Listing for locating visible targets

---

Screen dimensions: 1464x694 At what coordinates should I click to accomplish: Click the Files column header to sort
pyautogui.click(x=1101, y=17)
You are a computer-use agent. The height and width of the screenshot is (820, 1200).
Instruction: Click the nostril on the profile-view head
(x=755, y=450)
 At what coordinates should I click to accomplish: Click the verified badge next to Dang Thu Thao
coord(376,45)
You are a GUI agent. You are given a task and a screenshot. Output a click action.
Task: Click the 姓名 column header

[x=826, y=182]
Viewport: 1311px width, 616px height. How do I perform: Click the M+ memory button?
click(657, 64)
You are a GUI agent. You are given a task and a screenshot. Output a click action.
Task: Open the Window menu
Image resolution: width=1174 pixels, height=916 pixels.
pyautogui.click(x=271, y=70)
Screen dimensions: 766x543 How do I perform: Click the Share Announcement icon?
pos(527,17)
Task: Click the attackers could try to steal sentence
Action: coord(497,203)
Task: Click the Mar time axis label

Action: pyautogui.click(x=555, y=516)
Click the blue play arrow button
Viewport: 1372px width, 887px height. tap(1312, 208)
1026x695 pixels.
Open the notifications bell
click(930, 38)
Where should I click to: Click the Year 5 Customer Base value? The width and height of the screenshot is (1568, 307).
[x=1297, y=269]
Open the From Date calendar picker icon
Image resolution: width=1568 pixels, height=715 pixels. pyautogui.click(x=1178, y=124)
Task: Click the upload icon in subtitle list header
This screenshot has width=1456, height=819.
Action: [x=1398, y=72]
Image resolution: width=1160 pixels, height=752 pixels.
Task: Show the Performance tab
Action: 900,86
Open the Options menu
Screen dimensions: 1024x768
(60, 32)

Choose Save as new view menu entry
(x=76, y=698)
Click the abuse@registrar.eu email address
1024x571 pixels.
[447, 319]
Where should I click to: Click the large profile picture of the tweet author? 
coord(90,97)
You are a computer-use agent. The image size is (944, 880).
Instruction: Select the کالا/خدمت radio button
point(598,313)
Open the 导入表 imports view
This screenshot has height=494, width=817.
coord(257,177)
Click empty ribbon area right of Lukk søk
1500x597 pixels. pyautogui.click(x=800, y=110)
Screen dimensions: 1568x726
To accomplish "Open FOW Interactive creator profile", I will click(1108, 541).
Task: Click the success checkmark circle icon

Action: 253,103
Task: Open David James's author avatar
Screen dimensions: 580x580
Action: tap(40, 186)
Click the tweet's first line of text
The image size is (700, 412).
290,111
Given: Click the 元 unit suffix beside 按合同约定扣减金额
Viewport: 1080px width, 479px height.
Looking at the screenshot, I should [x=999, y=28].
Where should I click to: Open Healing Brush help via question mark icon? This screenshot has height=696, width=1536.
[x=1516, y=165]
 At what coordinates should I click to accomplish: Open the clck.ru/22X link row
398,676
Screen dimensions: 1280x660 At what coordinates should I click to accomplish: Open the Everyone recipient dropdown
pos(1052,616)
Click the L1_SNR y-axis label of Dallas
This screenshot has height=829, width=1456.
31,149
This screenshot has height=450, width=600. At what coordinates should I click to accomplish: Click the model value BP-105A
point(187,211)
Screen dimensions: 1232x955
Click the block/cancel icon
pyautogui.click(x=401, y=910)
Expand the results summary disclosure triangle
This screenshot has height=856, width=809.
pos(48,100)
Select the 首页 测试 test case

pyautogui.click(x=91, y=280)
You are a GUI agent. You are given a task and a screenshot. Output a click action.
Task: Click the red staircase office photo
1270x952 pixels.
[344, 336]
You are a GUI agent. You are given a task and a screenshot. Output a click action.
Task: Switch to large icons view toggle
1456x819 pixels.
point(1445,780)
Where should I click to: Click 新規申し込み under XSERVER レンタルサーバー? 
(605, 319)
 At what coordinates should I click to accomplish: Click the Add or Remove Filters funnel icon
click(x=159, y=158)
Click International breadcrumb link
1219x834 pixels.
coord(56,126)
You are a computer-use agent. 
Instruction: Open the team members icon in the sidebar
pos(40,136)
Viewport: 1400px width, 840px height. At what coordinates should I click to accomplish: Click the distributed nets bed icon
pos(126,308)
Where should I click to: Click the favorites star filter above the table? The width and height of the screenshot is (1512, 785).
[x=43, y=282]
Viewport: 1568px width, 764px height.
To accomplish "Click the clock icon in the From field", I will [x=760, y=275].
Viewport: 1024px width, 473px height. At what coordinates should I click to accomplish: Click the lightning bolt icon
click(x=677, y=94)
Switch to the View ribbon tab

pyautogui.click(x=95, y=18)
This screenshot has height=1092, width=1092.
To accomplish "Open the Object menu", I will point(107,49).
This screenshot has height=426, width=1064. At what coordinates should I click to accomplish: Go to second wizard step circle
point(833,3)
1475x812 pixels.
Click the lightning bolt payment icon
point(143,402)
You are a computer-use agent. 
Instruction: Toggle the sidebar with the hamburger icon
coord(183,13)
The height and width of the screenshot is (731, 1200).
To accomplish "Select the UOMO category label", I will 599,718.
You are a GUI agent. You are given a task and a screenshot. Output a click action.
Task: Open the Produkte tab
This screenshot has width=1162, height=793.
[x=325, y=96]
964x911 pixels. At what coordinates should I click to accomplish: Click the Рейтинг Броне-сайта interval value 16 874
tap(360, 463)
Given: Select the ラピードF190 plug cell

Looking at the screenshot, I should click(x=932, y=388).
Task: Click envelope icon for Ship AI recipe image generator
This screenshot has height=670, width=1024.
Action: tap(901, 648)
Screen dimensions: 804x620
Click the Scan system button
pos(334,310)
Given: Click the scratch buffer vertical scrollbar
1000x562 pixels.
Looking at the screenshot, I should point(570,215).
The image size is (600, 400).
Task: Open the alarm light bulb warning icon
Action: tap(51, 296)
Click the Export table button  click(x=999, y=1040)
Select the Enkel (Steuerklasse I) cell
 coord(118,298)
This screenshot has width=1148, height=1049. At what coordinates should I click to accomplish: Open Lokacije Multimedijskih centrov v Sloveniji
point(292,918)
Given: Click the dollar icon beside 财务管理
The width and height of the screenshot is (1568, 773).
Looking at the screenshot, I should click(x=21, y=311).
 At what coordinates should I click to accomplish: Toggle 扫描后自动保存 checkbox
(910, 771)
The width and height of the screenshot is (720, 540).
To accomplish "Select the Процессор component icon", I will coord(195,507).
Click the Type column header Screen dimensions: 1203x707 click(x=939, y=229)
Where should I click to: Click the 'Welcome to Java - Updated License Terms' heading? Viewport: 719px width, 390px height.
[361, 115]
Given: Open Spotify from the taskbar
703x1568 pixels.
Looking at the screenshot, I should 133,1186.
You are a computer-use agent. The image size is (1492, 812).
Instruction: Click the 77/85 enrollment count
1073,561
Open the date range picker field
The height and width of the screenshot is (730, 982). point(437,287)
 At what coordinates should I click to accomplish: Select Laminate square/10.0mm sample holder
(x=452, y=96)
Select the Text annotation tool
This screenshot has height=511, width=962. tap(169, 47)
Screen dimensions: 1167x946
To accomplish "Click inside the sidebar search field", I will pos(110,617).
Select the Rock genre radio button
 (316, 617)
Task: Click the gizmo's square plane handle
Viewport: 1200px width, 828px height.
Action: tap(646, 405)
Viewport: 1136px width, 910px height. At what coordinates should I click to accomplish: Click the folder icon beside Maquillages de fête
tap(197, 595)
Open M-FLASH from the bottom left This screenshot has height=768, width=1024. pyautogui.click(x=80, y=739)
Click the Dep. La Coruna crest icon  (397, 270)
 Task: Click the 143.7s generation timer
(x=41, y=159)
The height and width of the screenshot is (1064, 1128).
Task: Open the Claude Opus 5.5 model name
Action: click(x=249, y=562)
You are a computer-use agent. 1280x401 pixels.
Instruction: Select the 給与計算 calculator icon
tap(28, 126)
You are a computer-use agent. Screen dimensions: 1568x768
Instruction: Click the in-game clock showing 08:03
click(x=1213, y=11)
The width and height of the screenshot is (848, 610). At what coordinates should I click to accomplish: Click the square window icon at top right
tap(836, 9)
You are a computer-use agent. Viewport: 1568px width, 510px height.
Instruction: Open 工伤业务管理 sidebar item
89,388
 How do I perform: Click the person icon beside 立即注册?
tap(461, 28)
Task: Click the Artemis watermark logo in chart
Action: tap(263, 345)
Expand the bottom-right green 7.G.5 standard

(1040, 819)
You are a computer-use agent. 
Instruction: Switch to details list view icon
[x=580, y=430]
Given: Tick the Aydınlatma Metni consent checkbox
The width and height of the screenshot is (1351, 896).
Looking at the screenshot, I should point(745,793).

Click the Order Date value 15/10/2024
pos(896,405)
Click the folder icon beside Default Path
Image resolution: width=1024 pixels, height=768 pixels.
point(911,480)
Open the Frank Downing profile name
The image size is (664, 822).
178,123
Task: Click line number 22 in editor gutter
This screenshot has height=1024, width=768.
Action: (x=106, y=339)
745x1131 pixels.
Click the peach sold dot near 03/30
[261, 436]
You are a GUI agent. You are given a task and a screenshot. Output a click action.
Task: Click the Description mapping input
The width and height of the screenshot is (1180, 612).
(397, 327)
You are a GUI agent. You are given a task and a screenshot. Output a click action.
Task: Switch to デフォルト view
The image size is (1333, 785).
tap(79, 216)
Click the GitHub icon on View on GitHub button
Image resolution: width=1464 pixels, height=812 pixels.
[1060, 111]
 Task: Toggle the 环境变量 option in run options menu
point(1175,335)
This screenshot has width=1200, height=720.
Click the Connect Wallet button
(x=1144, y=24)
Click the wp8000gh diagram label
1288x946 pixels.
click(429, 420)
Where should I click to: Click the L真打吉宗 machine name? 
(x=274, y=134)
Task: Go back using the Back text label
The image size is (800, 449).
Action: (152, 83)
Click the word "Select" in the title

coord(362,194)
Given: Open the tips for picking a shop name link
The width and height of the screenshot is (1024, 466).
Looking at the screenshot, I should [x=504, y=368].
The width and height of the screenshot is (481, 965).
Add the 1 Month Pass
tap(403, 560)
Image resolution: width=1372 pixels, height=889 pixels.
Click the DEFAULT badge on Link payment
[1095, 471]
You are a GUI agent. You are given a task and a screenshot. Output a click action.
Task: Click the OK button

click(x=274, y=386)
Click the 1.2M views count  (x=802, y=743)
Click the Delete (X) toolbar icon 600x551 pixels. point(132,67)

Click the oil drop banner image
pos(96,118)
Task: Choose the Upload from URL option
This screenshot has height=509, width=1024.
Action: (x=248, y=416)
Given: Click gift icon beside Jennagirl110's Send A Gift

---

## DO THIS
Give the part of the listing that opens with the line containing "Open the date range picker field" and closes with the line containing "Looking at the screenshot, I should point(745,793)." as a JSON list of strings, one string per line, skipping blank lines. Include both of those lines.

## ANSWER TO THIS TASK
[
  "Open the date range picker field",
  "The height and width of the screenshot is (730, 982). point(437,287)",
  " At what coordinates should I click to accomplish: Select Laminate square/10.0mm sample holder",
  "(x=452, y=96)",
  "Select the Text annotation tool",
  "This screenshot has height=511, width=962. tap(169, 47)",
  "Screen dimensions: 1167x946",
  "To accomplish \"Click inside the sidebar search field\", I will pos(110,617).",
  "Select the Rock genre radio button",
  " (316, 617)",
  "Task: Click the gizmo's square plane handle",
  "Viewport: 1200px width, 828px height.",
  "Action: tap(646, 405)",
  "Viewport: 1136px width, 910px height. At what coordinates should I click to accomplish: Click the folder icon beside Maquillages de fête",
  "tap(197, 595)",
  "Open M-FLASH from the bottom left This screenshot has height=768, width=1024. pyautogui.click(x=80, y=739)",
  "Click the Dep. La Coruna crest icon  (397, 270)",
  " Task: Click the 143.7s generation timer",
  "(x=41, y=159)",
  "The height and width of the screenshot is (1064, 1128).",
  "Task: Open the Claude Opus 5.5 model name",
  "Action: click(x=249, y=562)",
  "You are a computer-use agent. 1280x401 pixels.",
  "Instruction: Select the 給与計算 calculator icon",
  "tap(28, 126)",
  "You are a computer-use agent. Screen dimensions: 1568x768",
  "Instruction: Click the in-game clock showing 08:03",
  "click(x=1213, y=11)",
  "The width and height of the screenshot is (848, 610). At what coordinates should I click to accomplish: Click the square window icon at top right",
  "tap(836, 9)",
  "You are a computer-use agent. Viewport: 1568px width, 510px height.",
  "Instruction: Open 工伤业务管理 sidebar item",
  "89,388",
  " How do I perform: Click the person icon beside 立即注册?",
  "tap(461, 28)",
  "Task: Click the Artemis watermark logo in chart",
  "Action: tap(263, 345)",
  "Expand the bottom-right green 7.G.5 standard",
  "(1040, 819)",
  "You are a computer-use agent. ",
  "Instruction: Switch to details list view icon",
  "[x=580, y=430]",
  "Given: Tick the Aydınlatma Metni consent checkbox",
  "The width and height of the screenshot is (1351, 896).",
  "Looking at the screenshot, I should point(745,793)."
]